過剰なアルコール摂取は血圧を高め、脳出血を誘発する

いまだに年間で万単位の人を死に至らしめる脳出血。命を取り留めたとしても、体の麻痺や言語障害など、日常の生活に多大な影響が出る後遺症を残すこともある。そして何の前触れもなく発症するため、日ごろからの予防が重要となってくる。

本稿では高島平中央総合病院脳神経外科部長の福島崇夫医師の解説をもとに、脳出血の予防法と万一倒れてしまった場合の治療法を紹介する。

塩分を控え、野菜を多く摂取

まず予防について最も効果が見込めるのは「血圧のコントロール」。実に6割の脳出血患者の原因が高血圧と言われているからだ。

「高血圧は破裂脳動脈瘤(りゅう)によるくも膜下出血や脳梗塞の原因にもなりますから、脳卒中全体の予防学の観点から考えても非常に重要です。最も注意しないといけないのは血圧のコントロールと覚えておきましょう」。

そのために大切となってくるのが食生活。血圧を過剰に上げないためには、過度の塩分摂取を控えて緑黄色野菜を日ごろから食べておく必要がある。コンビニエンスストア・スーパーマーケットの弁当や加工食品、ファストフードのメニューなどには塩分量の表示がされていない製品もある。知らず知らずのうちに思わぬ量を摂取している場合もあるので、十分に注意してもらいたい。

食事面で言えば、アルコールを控えることも血圧コントロールには有効だ。

『脳卒中ガイドライン』にも飲酒と脳出血の関連性が明記されているため、γ(ガンマ)GTPが過度に上がるぐらいの飲酒はよくありません。1週間のうちできちんと休肝日を設け、飲酒を控えることが大事になってきます」。

コレステロールとの因果関係

また、疫学調査でコレステロール値が低い人に脳出血の患者が多いというデータが報告されている。そのため、適度なコレステロール値を保つことも効果的な予防法となる。

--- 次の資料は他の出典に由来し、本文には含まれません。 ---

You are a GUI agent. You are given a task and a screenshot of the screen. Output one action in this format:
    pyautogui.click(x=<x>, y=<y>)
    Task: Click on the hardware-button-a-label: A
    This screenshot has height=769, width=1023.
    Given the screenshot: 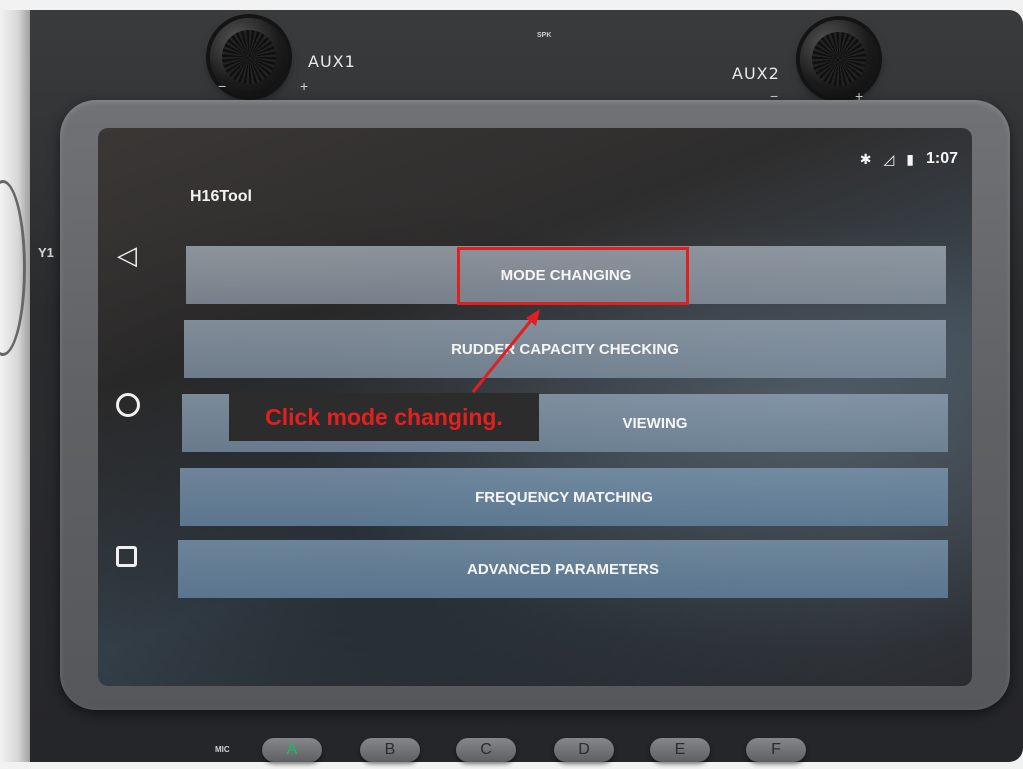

実は、コレステロール値と脳出血リスクの因果関係は明らかになっていない。ただ、コレステロールは血管の壁を作るのに必要な栄養素でもあるため、あまりにもコレステロール値が低い「低栄養状態」だと、血管がもろくなって出血するのではないかと推測されている。

コレステロール値は、性別や年齢によって正常値が異なってくる。気になる人は健康診断などで得られたコレステロール値が正常値から大幅に乖離(かいり)していないかをチェックするといいだろう。